La casa sola.

Fue la enfermedad que me encerró en la casa, y en las pausas del decaimiento  con el pasar de dilatadas semanas fui descubriendo lo grande que era. El jazz cómplice de Keith Jarrett y de Bill Evans hacía parte del día a día antes que apareciera la enfermedad, después fue un silencio agrio, como si hubiese ocurrido un apagón. Los muros empezaron a palidecer y luego a desvanecerse; y los libros, con sus matices, empezaron a acumularse en el piso polvoriento, en el sofá desgastado, en la mesa de noche, sobre el ajedrez de mi pasatiempo y hasta en el tiempo mismo. Y ahí siguen, igual de sigilosos, llenando el espacio que antes era habitado por la familia que soñaba vivir siempre en verano, aunque eso conllevara a largos viajes a través del mundo. Nunca sucedió.  Una separación rauda después del diagnóstico de la enfermedad terminal, produjo la ruptura en todas las cosas. Las niñas se fueron cuando entre risas amaban decir papá y el "Llano en llamas" de Juan Rulfo lo volví a vivir. Me instalé en la biblioteca a humanizar la soledad, en el frío y oscuro sótano me sentía a gusto.       

       Otra noche mientras me emborrachaba noté que en la arrugada cama aparecía una frase desvestida; desnuda me sedujo: "Hace rato me estaba paseando por el cuarto y se me ocurrió de golpe que lo veía por primera vez".  Cinco horas más tarde al terminar de leer a Onetti, para mi mala fortuna, seguía existiendo el divorcio, el desprecio, el adiós.  Y dormí por muchos días como quien muere sin haber muerto. El libro y todo el esfuerzo y el talento de un escritor quedó apresado entre el larguero y el colchón. 

Un día cualquiera al levantarme, pisé sobre "El túnel" y adormitado me fue difícil esquivar a "por quién doblan las campanas". Trastabillaba en la casa con las historias que nunca fueron mías, pero que ocupaban toda mi atención, ocupaban el lugar de los juguetes, el lugar de las manos que ya no acarician.
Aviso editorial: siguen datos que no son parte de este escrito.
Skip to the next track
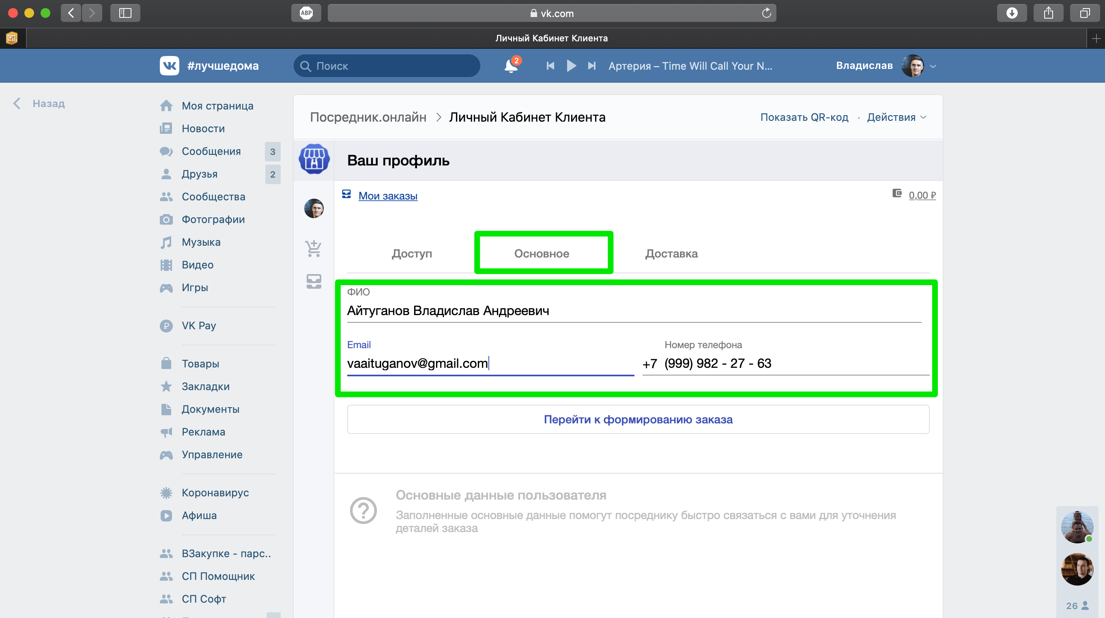1105x618 pixels. tap(592, 66)
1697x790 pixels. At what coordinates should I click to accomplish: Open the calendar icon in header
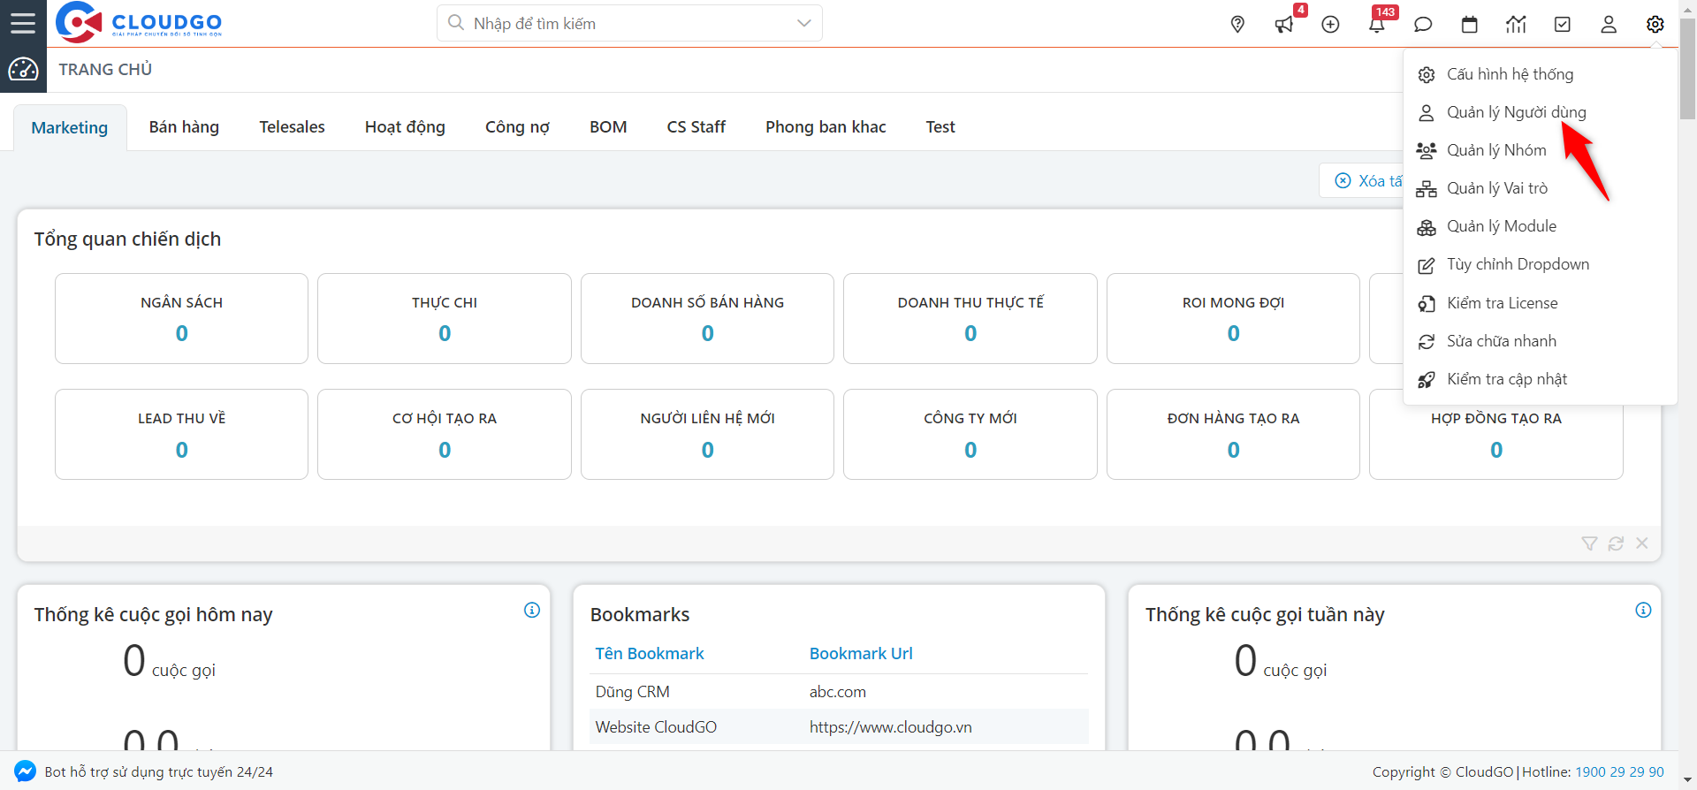click(x=1470, y=25)
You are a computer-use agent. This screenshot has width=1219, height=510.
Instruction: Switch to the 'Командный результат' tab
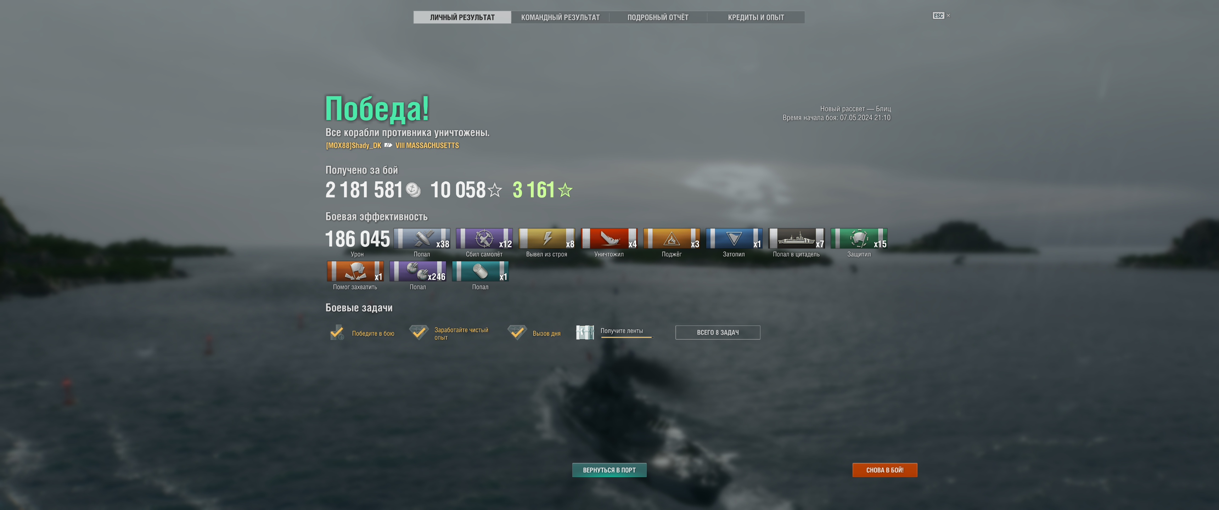pyautogui.click(x=560, y=18)
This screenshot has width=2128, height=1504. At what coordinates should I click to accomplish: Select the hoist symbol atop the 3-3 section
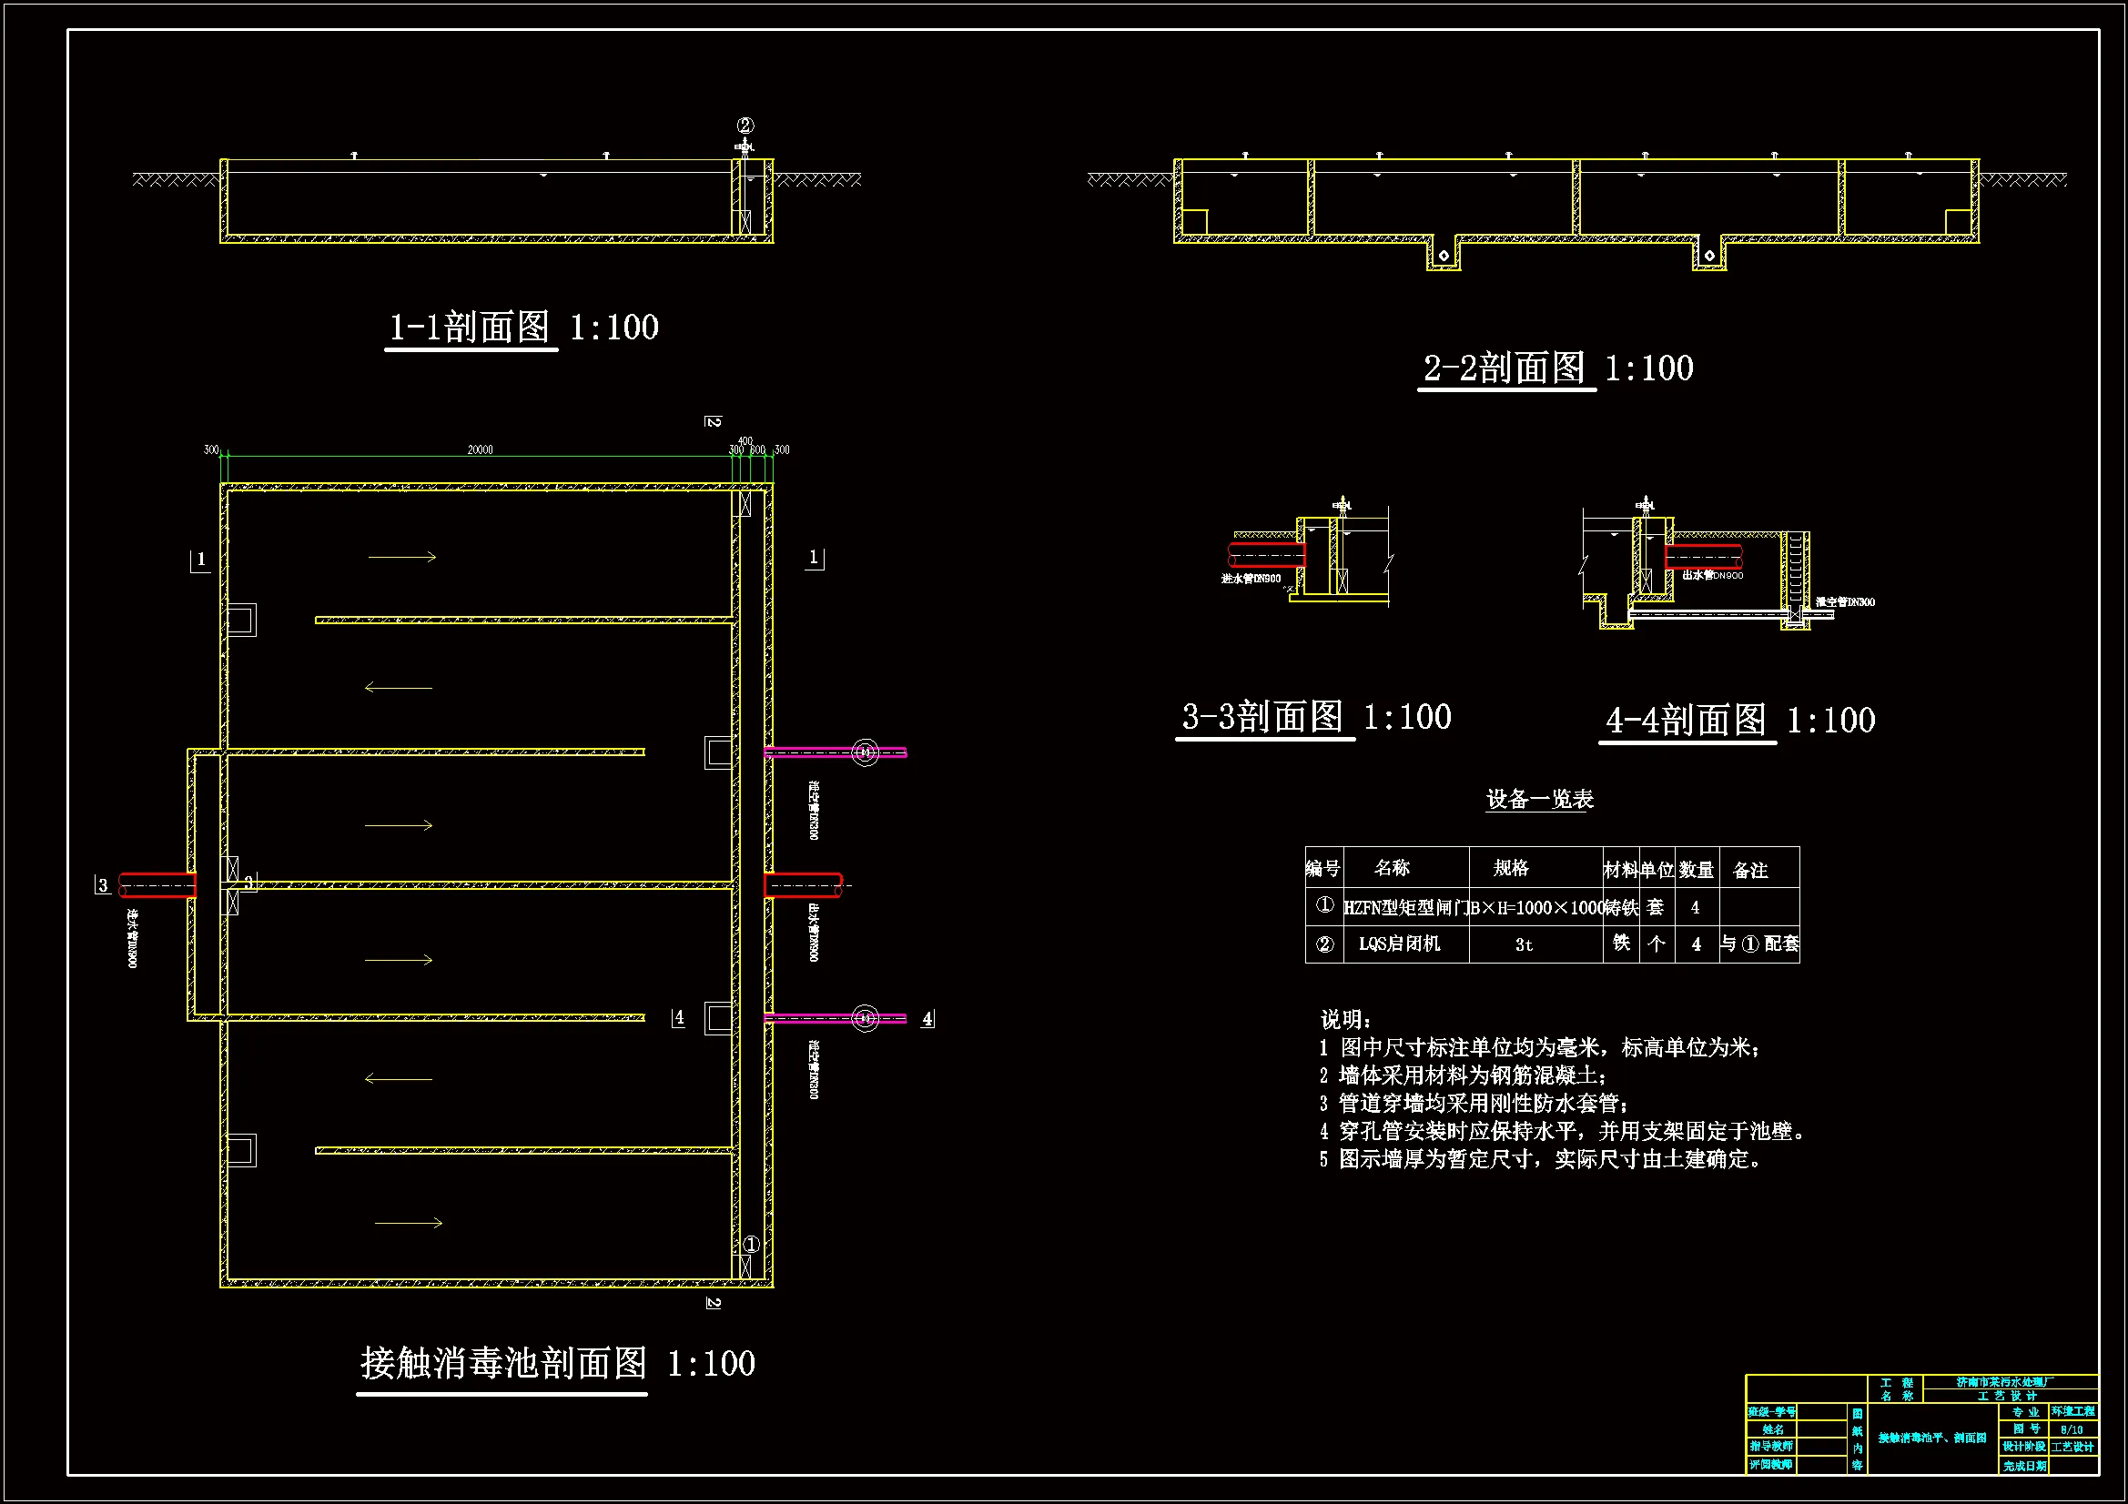point(1341,505)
Me di cuenta entonces que los libros nunca me llenaron el corazón, tanto como una palabra infantil pudo hacerlo diciéndome papá. 

Fue la enfermedad que ya no me dejaba andar en la casa, y si bajaba me volvía una silueta indefinida, una sombra dentro de muchas otras sombras. Nadie me miraba salir ni entrar de la casa; si alguien tocaba a la puerta, se cansaba de hacerlo y luego se iba. Los vecinos decían a todo quién se acercaba a la puerta, que la casa estaba sola.  Y a mí no me importaba que estuviera sola.

        El trayecto al levantarme era penoso: me dolía el cuerpo, las articulaciones se fueron secando; y con el paso lento, quitaba con la punta de mis pies ensayos y poemas; y si bajaba a preparar un caldo me daba cuenta de que en lugar de papas había unas páginas color sepia "Los viajes de Marco Polo" y a mis tripas le causó dolor. Comí páginas enteras. Subí y dormí no sé por cuánto tiempo. De repente esta mañana veo la casa pudriéndose: la madera húmeda y reventada saliéndose de los muros enmohecidos, veo la casa sin puertas, las escaleras sin pasamanos. 

     Mis niñas nunca más volvieron, ellas dicen que la casa esta sola, que papá murió en su encierro hace seis meses; se lo escuché a un vecino. Mi incredulidad existe solo para calmar el dolor que me causa lo que dicen de la realidad, y para ayudarme aún más a soportar esas palabras, vuelvo al cuarto aguantando las ganas de llorar y tomo a Dostoyevski para llorar por otras cosas. y ahí entonces trato de olvidar mi enfermedad, el castigo de la soledad, la creencia de vivir y trato sobre todo de ignorar la muerte.